Lake near Naples, Maine, U.S.

Long Lake is a 12 mile lake between the towns of Naples, Maine, Bridgton, Maine and Harrison, Maine. It is connected to Brandy Pond through the Chute River. Long Lake was created by receding glaciers, and has many coves and rocks.

Canal boats from Portland harbor reached Long Lake through the Cumberland and Oxford Canal, completed in 1832. The canal's Songo Lock facilities still control Long Lake water level. Each November, Long Lake is drained by about 3 feet so that melting snow does not cause a flood in the spring.
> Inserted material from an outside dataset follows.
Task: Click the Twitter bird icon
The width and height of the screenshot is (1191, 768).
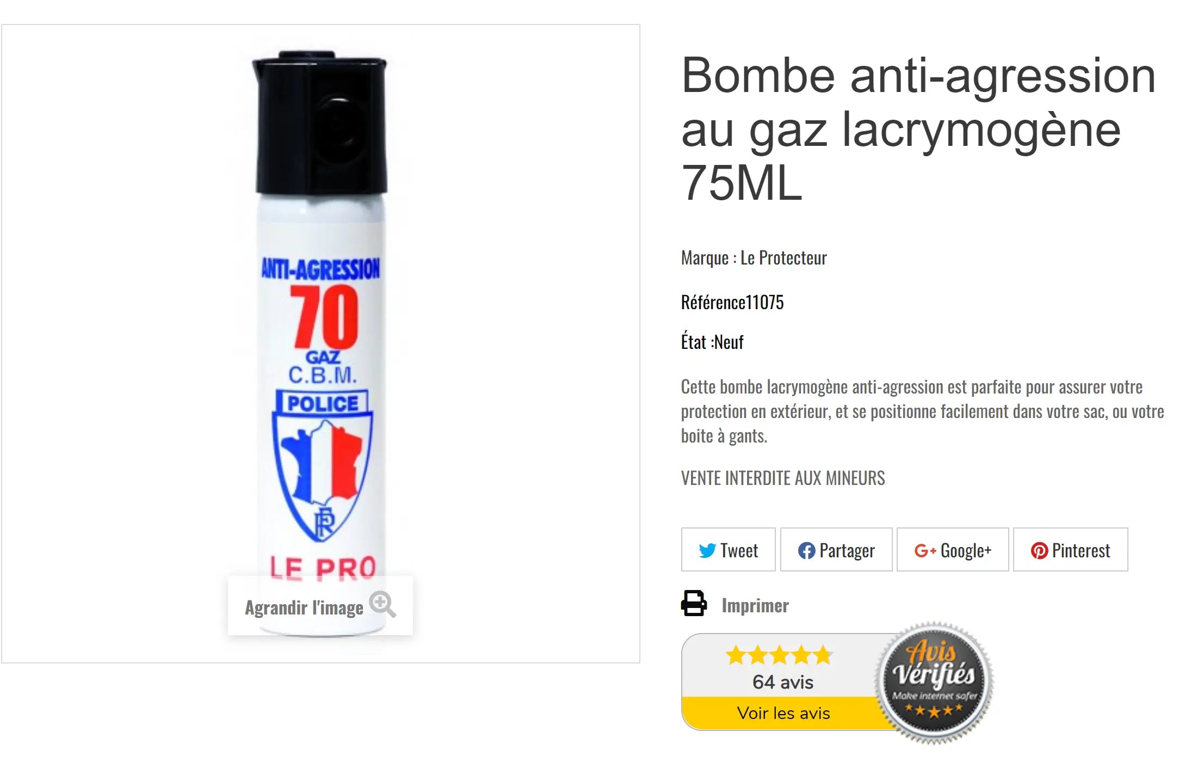Action: point(707,550)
The lake is the site of many summer camps, including Camp Newfound, Camp Owatonna, Camp Takajo, and Camp Wildwood (actually located on nearby Wood's Pond).

The famous author, E.B. White, owned a vacation house on Long Lake in the North Bridgton section. Long Lake is the home of fictional character David Drayton in Stephen King's 1980 novella, The Mist, which was made into a 2007 movie, The Mist. Long Lake is the story's opening setting, as well as origin of the mysterious mist.

While the official max depth is listed as 59 feet, there is a spring near Half Loon Bay, a small bay near Bridgton Academy, that registers as being 216 feet deep, according to depth finders on multiple boats.